What to produce: Look through the lines below; wherever the word "computer" appears, copy that line.
# # # # # # #
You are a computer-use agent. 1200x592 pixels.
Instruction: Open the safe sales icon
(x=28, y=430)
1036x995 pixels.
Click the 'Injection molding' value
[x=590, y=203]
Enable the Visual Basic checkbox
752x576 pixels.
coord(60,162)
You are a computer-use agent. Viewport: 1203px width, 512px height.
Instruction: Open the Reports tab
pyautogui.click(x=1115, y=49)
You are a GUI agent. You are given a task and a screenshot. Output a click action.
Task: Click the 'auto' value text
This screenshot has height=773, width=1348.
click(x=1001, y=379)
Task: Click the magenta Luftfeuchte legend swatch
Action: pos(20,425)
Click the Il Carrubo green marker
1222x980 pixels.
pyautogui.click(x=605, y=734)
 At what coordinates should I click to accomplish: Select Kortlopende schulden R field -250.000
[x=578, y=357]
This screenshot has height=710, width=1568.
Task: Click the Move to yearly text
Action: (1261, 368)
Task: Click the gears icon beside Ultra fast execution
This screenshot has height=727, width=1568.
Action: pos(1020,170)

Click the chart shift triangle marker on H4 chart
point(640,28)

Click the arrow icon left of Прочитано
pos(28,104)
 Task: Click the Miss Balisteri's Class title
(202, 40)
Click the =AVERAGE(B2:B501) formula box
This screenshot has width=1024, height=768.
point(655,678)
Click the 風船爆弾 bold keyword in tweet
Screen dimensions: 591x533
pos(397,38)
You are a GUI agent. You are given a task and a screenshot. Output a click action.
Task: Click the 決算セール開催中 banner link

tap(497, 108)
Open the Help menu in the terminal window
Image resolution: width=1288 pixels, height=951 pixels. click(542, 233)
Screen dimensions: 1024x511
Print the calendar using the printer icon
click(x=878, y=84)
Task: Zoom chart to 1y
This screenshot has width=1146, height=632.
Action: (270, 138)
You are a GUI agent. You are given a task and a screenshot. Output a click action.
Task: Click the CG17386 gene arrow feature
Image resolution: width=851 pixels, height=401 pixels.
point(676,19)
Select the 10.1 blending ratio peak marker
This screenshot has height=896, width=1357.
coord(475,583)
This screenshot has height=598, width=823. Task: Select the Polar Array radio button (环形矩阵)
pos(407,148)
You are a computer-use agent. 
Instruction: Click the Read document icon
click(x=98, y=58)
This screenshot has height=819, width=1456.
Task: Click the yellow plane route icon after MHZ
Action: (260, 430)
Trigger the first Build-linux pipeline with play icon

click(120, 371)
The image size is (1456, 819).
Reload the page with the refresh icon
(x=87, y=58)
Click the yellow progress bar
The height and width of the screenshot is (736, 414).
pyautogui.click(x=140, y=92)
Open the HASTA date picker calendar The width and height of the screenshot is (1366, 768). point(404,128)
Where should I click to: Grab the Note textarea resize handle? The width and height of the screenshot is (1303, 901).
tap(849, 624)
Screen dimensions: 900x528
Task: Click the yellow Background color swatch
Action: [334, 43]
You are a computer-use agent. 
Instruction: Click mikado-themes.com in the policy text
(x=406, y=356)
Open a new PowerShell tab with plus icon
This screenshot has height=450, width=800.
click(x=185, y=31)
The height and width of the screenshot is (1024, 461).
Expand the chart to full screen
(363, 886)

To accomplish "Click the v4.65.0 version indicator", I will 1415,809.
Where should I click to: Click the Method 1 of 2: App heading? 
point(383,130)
# # # # # # #
Task output:
You are a computer-use agent. 1200x592 pixels.
You are a computer-use agent. Viewport: 1203px width, 512px height.
You are a computer-use agent. 
You are a computer-use agent. 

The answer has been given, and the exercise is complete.